The annual incidence of ovarian cancer is 15 cases per 100,000 women (Helm).

Source: Medical Disability Advisor



Causation and Known Risk Factors

Risk for ovarian cysts is increased in individuals who began menstruating early (early menarche), those who are being treated for infertility, and in women who smoke. Individuals receiving breast cancer treatment with tamoxifen have a 10% increase in ovarian cyst development (Duklewski).

Source: Medical Disability Advisor



Diagnosis

History: Individuals may report symptoms such as shortened or lengthened menstrual cycles, absent or irregular menses, constant dull aching pelvic pain, pain when moving, pain shortly after beginning or ending menses (dysmenorrhea), nausea and/or vomiting, or breast tenderness. Pain during sexual intercourse (dyspareunia) may be related to a ruptured cyst.

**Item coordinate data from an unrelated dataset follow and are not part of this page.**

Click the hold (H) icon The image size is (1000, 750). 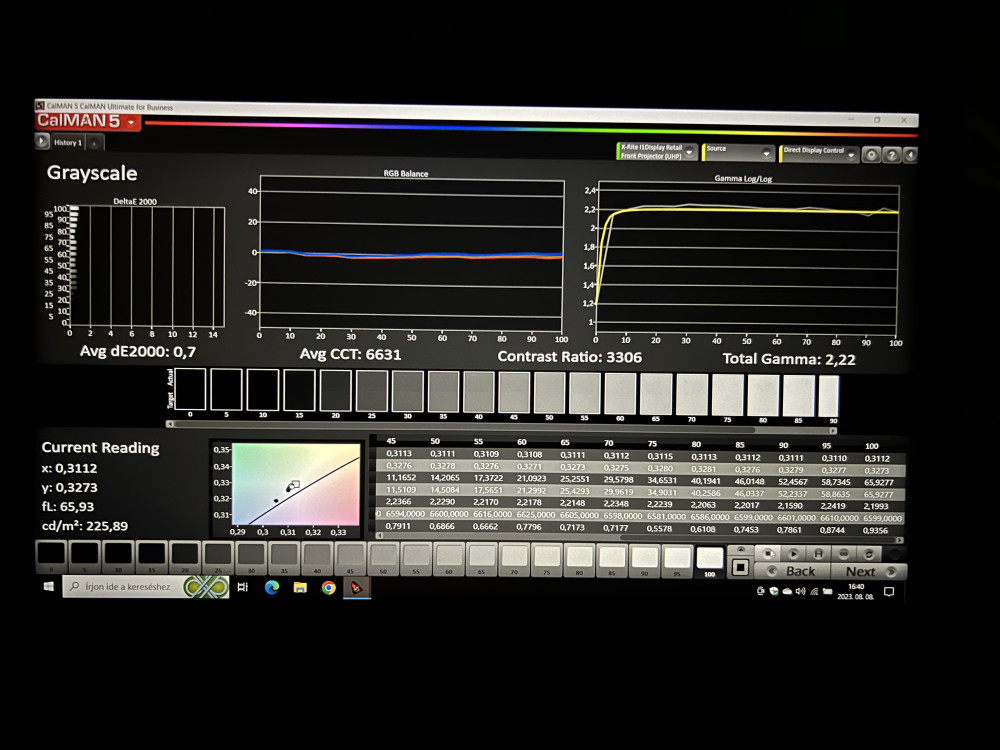(818, 552)
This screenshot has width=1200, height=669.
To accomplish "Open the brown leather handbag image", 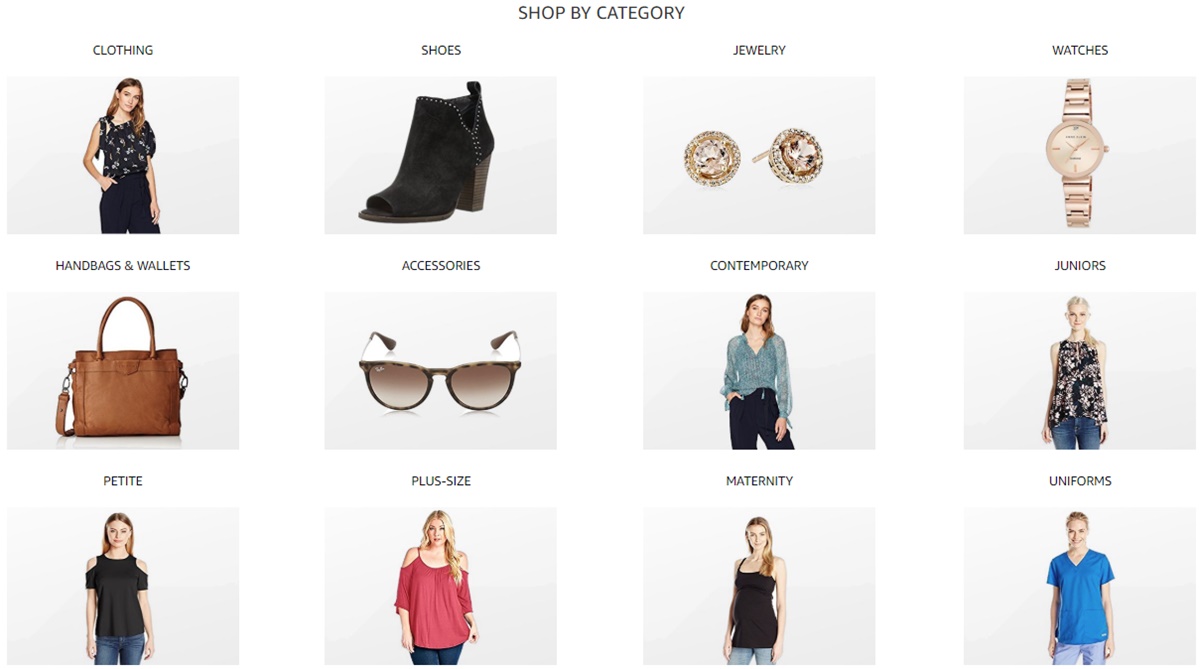I will pos(123,371).
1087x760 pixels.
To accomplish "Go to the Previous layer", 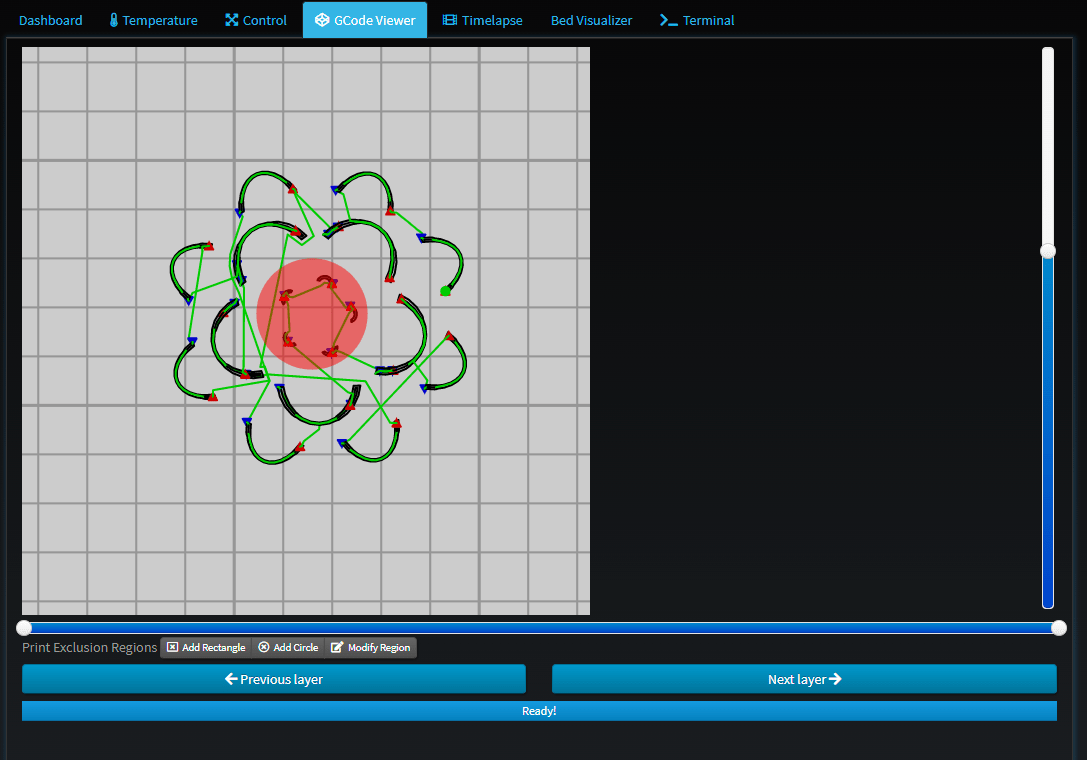I will (x=273, y=679).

Sudden onset of severe pain or intermittent severe pain usually associated with nausea and vomiting, is suggestive of the cyst causing twisting of the ovary (ovarian torsion).

Physical exam: A complete physical exam may be performed to search for signs of infection or tumor (neoplasm). Ovarian cysts may be discovered by pressing (palpating) the abdomen with the hand or during a bimanual pelvic exam in which the ovary is pressed between the hands to evaluate its size and shape. The individual may feel tenderness on one side (unilateral) of the lower abdomen with palpation.

Tests: Tests should include a complete blood count (CBC) and a blood test for hCG to rule out pregnancy. A blood test for CA 125, a tumor marker in ovarian cancer, usually is ordered in postmenopausal women to evaluate the possibility of ovarian cancer. CA 125 may be moderately elevated in many benign conditions in younger patients, so its use in menstruating women is less helpful. An ultrasound or the insertion of a thin, lighted fiber optic instrument (laparoscope) into the abdominal cavity through a small surgical opening for a visual examination (exploratory laparoscopy), may be necessary to confirm the diagnosis and to determine the size and position of the cyst. Doppler ultrasound often is helpful in evaluating blood flow to the ovary and cyst. It also and can help the physician decide if the cyst appears benign or malignant and whether surgery will be needed. MRI and/or CT may be performed but are less helpful than Doppler ultrasound.

Source: Medical Disability Advisor



Treatment

Most ovarian functional cysts found incidentally do not require treatment. They usually disappear on their own within 60 days (Helm). Oral contraceptives sometimes are prescribed to suppress hormones that may be causing the cyst to enlarge, to help re-establish normal menstrual cycles, and to reduce cyst size and incidence of cyst formation. The woman may be examined after her next menstrual period to see if the cyst has resolved. Discontinuation of gonadotropin therapy given for infertility also may cause cysts to spontaneously disappear. It may, however, take several months for them to resolve.

Depending on the size of the cyst and how it appears on the ultrasound, it may be possible to remove the cyst during diagnostic laparoscopy. If there appears to be more than one cyst, if the ultrasound indicates the cyst is solid rather than fluid-filled, or if the cyst is larger than 8 centimeters, a larger abdominal cut (laparotomy) may be necessary to remove either the cyst or the entire ovary (oophorectomy).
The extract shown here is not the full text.